# Fighting Between Different TSD Clubs



## TallAdam85 (Jun 12, 2003)

Hello I have met  many other tang soo do people. I am not in any FED or ORG for Tsd. But the people in these feds hate each other for no more reason then being in a different fed. But we all should be not fighting where all tang soo do brothers and a few Tang Soo Do Sisters LoL. Jk But has any one ever seen this? See when I go to a tourament almost Everyweekend I am walking around talking to everyone. I don't care what style they are as long as there nice. But does anyone else feel this about Tang soo do or even Martial arts


----------



## karatekid1975 (Jun 12, 2003)

My old TSD assn ( www.imahq.net ) were good friends with the ITF (International TSD Fed) ........ the the GM's were anyways. They used to train together as kids. We used to attend their tournies, and they'd invite us. It was always great fun. The only "sticklers" I saw were the ones with the big heads   You know the instructors (not GM's or even tourny officials) that think they and their students are the s**t. But they get beat in the long run.


----------



## lonekimono (Jun 12, 2003)

fight nice guys,and please watch the ax kick's :rofl:


----------



## TallAdam85 (Jun 12, 2003)

( www.imahq.net ) karate kid that site does not work? are u sure that is the right name


----------



## Galvatron (Jun 12, 2003)

Most of the Major Tang Soo Do organizations I've seen have a very open and receptive attitude towards other organizations.


----------



## karatekid1975 (Jun 15, 2003)

Try it now, Adam  http://www.imahq.net/ 

I was just there. I know it works


----------



## blackcrow (Jun 15, 2003)

I think you see this for the same reason you see bad sportsmanship. Sometimes it happens within clubs too. There always has to be one jack*** in the group.


----------



## TangSooGuy (Jun 16, 2003)

While I know that certain grandmasters and masters (even within organizations) tend to have political issues with one another, in my experience any personal problems are not handed down through students or through organizations.

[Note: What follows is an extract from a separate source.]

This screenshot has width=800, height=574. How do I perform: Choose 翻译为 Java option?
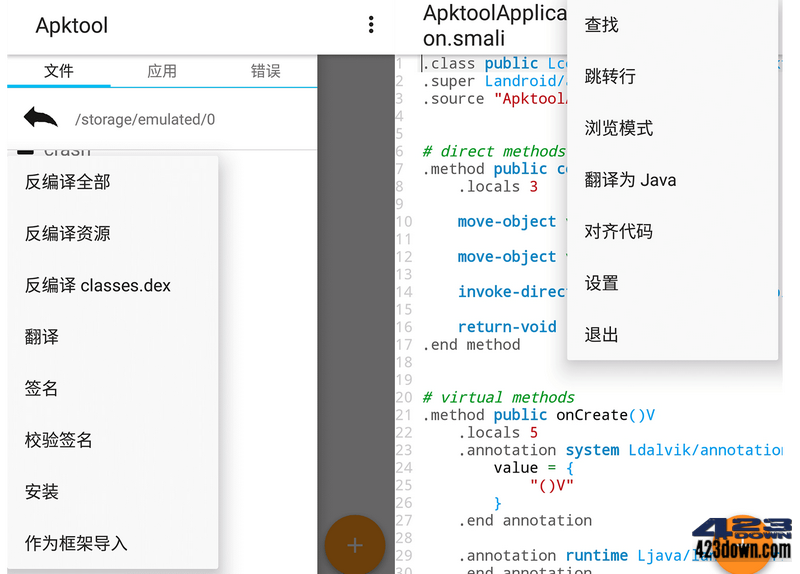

I am part of the WTSDA (www.worldtangsoodo.com), but have been trated cordially when visiting other associations.  I have met grandmaster CS Kim of the ITF and have visited ITF schools and was always treated very warmly.  I have had similar experiences with other Tnag Soo Do masters from other organizations, as well as with masters from styles other than Tang Soo Do.


----------



## Shinzu (Jun 19, 2003)

i think fed vs. feds is just plain stupid.  i mean it does happen butit's just not right.  we should be working toward a common goal...not a more common problem.


----------